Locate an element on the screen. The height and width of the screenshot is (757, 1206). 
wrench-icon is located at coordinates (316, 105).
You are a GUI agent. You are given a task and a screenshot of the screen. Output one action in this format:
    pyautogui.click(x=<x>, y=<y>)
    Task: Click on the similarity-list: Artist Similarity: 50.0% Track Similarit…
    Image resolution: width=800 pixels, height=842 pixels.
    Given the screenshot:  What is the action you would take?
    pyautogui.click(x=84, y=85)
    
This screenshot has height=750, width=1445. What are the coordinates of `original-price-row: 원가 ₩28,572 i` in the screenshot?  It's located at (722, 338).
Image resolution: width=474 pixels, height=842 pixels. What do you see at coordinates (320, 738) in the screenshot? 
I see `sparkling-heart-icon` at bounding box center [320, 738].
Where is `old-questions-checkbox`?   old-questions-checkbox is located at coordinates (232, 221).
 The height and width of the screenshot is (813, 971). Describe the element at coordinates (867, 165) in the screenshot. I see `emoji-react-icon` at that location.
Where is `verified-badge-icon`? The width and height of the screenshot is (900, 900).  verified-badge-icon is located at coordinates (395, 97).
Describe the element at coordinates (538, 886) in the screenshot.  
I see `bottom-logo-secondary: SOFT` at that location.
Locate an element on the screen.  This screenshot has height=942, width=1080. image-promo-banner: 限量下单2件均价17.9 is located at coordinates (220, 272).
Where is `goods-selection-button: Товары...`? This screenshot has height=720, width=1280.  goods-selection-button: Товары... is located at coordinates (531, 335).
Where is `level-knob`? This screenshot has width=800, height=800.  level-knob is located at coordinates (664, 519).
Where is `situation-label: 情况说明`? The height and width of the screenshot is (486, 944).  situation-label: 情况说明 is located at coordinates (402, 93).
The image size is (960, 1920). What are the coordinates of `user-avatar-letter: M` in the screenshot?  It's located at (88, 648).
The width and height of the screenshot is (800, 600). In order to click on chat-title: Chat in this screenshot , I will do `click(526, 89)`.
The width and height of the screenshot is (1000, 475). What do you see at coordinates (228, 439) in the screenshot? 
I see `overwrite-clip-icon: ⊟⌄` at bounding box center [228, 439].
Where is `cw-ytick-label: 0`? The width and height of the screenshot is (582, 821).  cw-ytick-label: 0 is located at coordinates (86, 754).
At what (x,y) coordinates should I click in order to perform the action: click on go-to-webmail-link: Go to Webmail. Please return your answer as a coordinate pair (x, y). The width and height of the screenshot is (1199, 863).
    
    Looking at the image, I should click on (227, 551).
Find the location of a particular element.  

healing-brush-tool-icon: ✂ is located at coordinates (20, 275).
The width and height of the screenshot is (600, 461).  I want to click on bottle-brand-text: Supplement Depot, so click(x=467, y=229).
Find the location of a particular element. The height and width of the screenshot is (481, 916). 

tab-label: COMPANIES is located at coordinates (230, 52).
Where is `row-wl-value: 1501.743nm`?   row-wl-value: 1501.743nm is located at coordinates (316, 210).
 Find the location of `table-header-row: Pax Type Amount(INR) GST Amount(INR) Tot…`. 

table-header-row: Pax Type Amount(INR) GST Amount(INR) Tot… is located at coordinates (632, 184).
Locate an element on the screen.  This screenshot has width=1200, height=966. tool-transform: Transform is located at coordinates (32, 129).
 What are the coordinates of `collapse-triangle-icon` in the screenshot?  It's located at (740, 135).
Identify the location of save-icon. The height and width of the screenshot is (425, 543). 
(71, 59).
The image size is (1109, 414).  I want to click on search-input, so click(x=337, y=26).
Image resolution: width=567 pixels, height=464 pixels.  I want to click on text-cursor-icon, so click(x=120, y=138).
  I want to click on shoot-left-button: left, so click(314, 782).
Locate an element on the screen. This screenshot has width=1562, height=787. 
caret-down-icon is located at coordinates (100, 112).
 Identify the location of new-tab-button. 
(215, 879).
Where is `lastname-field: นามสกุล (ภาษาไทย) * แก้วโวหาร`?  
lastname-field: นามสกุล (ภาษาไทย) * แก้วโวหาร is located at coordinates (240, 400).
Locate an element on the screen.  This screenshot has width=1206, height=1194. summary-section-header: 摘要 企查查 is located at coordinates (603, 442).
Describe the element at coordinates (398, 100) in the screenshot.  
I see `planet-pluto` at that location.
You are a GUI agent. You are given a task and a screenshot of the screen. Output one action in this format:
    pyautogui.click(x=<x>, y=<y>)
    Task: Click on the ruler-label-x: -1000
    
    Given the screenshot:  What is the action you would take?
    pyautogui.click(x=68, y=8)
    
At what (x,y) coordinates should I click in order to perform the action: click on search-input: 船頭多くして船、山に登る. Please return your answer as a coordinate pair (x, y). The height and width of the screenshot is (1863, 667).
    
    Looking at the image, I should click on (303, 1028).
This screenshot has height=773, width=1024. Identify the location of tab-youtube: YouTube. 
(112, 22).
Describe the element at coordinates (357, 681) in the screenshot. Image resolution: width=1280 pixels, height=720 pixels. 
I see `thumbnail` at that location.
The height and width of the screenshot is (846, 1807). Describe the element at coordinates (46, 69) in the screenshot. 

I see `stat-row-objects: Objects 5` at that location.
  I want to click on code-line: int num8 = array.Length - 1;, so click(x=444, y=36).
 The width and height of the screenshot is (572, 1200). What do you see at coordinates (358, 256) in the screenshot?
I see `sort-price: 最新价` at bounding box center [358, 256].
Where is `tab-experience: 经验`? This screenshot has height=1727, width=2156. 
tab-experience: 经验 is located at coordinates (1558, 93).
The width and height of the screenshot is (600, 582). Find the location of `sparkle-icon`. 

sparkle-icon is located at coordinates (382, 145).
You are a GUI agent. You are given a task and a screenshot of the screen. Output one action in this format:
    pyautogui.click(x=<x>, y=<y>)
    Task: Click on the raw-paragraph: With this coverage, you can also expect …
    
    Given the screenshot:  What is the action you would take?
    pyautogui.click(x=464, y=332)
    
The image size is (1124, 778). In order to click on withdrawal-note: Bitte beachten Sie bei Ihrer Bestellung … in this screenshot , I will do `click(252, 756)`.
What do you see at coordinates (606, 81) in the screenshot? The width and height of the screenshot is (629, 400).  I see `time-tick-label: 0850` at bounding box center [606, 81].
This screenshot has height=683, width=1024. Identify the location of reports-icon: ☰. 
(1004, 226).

=======

**WORK REQUIRED:** Please render the data as a two-column CSV with the headers input and output, beginning at the line that has "Image resolution: width=474" and stopping after the line that has "center [320, 738].". Put each text in a quoted input field and its answer in a quoted output field, with line breaks replaced by spaces.

**ANSWER TO THIS PROBLEM:**
input,output
"Image resolution: width=474 pixels, height=842 pixels. What do you see at coordinates (320, 738) in the screenshot?","I see `sparkling-heart-icon` at bounding box center [320, 738]."